Iowa’s first public structure made from algae is drawing attention in Bondurant. The Puddle Pavilion, designed by experimental collective i/thee, hovers above Mud Creek like a suspended splash of water. Its translucent canopy is cast from algae-based bio-resin, a biodegradable alternative to petrochemical plastics, marking a step toward sustainable architecture in the Midwest.

The installation is part of a slow-developing commission by the City of Bondurant, where i/thee stages experimental works along the floodplain. The Dining Room, completed in 2024, employed rammed-earth walls deliberately left to erode into frames. In 2026, The Garden, a fractal boardwalk, will begin weaving through the terrain. Together, these works form a slow-building masterplan that reimagines Mud Creek not only as a public space but also as a stage for experimental architecture.

The Idea of Action Architecture by i/thee
For i/thee founders, Neal Lucas Hitch, Kristina Fisher, and Martin Francis Hitch, design is discovered through making. Their method, which they call “Action Architecture,” treats construction as performance.
Instead of using moulds, the team poured and splattered liquid resin directly onto the ground. They left it to settle and harden under the pull of gravity, the drag of surface tension, and the unpredictability of wind and temperature. The hardened material formed uneven sheets with curled edges and layered thickness, a surface that feels spontaneous.


Turning Resin into Shelter
Once cured, the resin was lifted onto steel columns fabricated by Zeus Welds, turning the hardened puddle into a hovering canopy. From above, it resembles a resin river frozen in place; from below, it evokes an abstract painting freed from its canvas. The semi-transparent surface catches light unevenly, filters shadows, and refracts glimpses of the surrounding greenery. The canopy feels simultaneously fragile and monumental, more like water suspended in air than a conventional pavilion.
Algae-Based Bio-Resin as Sustainable Material
The project is also an early trial of algae-based bio-resin in construction. The material comes from natural biomass rather than petroleum. It lowers carbon impact and avoids the toxic legacy of conventional plastics. It also points toward more sustainable methods of building.
By casting the resin directly onto the ground rather than into moulds, i/thee avoided the waste typical of formwork and let the material define its own geometry. The process highlights the unpredictability of the medium while suggesting new ways polymers could be sourced and applied in architecture.

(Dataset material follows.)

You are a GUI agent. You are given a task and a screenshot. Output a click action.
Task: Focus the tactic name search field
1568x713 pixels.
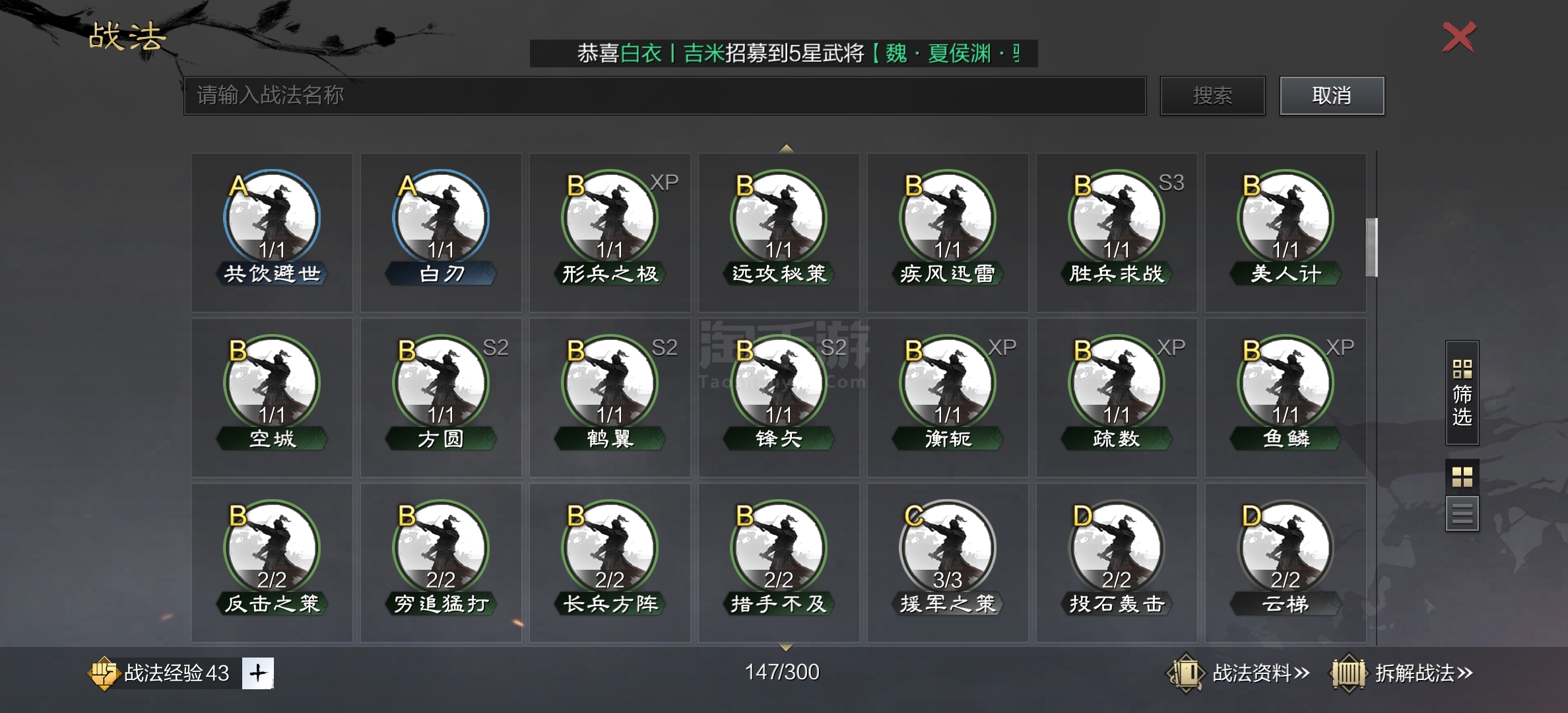tap(665, 96)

Abstract realism in architecture
“The Puddle Pavilion is not a metaphor: it is not like a puddle, it is a puddle, made by poured layers of algae resin left to find its own form,” explains Neal Lucas Hitch. That literalism roots the work in direct engagement with natural processes rather than symbolic reference.
The designers frame the work as an exploration of Abstract Realism. Rather than depicting or symbolising, the pavilion arises directly from material behaviour and environmental forces. Its abstraction comes from having no fixed composition, while its realism lies in its direct physical formation. In this tension between control and chance, the project positions architecture less as imposition and more as collaboration with its surroundings.

Puddle Pavilion Connecting Public Space and Ecology
Installed at the entrance to Eagle Park, the pavilion acts as both a shaded threshold and an informal gathering space. Children play beneath its resin canopy, community events use it as a backdrop, and casual visitors pause under its translucent shelter. It also invites engagement with the site’s ecology, drawing visitors closer to the rhythms of Mud Creek.

The Puddle Pavilion continues a lineage of experimental works that blur the boundary between art and architecture. Its significance lies in presenting algae as a viable building substance rather than a temporary experiment. At a time when architecture faces material scarcity and environmental urgency, the project points to a future where renewable biomaterials shape public spaces.
Hovering above Mud Creek, the pavilion suggests a design culture that looks beyond rigid form and toward fluid gestures, creating structures that grow out of their surroundings and remain inseparable from them.